- Exercise text -
***

Fifty years of racing honoured
Barry Davidson’s involvement in auto racing began more than 50 years ago.
And he can thank his father, Bob Davidson, for his lifelong obsession.
“The nights he wasn’t racing, I was in the pits and Jack Munn, who was the promoter at the time, allowed me to stand in the infield with a fire extinguisher,” Barry said.
The now 64-year-old, who is one of the 2018 inductees into the CAA Niagara Wall of Fame ceremony Aug. 4 at the Merrittville Speedway, was not your typical cornerman, who are usually responsible for running out to help extinguish fires.
“I was told, because I was only 14, that if there was a fire, stay where I was at and don’t go running on the race track,” he said. “It was more or less because my dad was friends with the promoter and he allowed me to go stand in the corner and watch the cars up close as opposed to being stuck in the grandstand with the rest of the kids.”

***

In the racing article, who was the promoter, please?

- Given material -

***

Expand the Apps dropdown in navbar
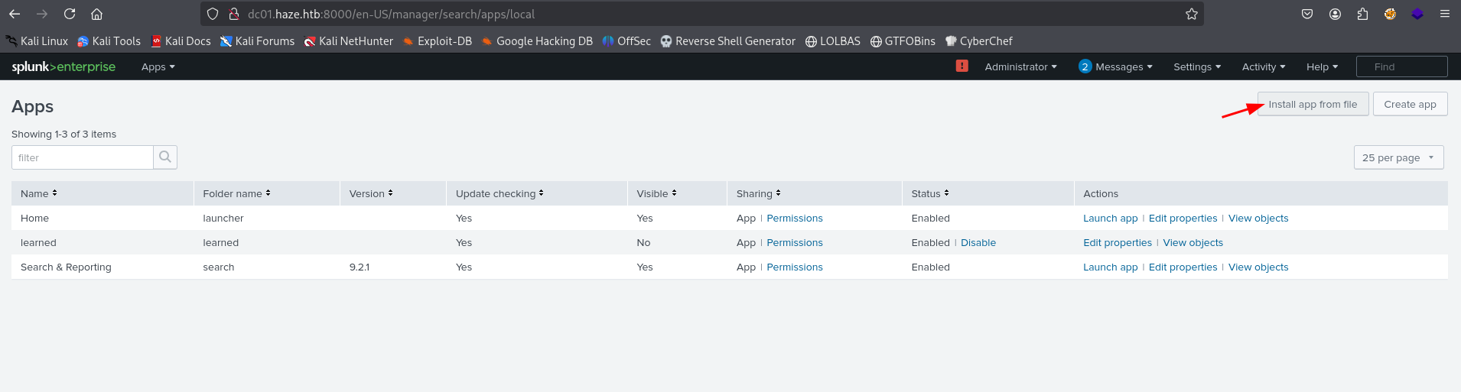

***

- Your response -
Jack Munn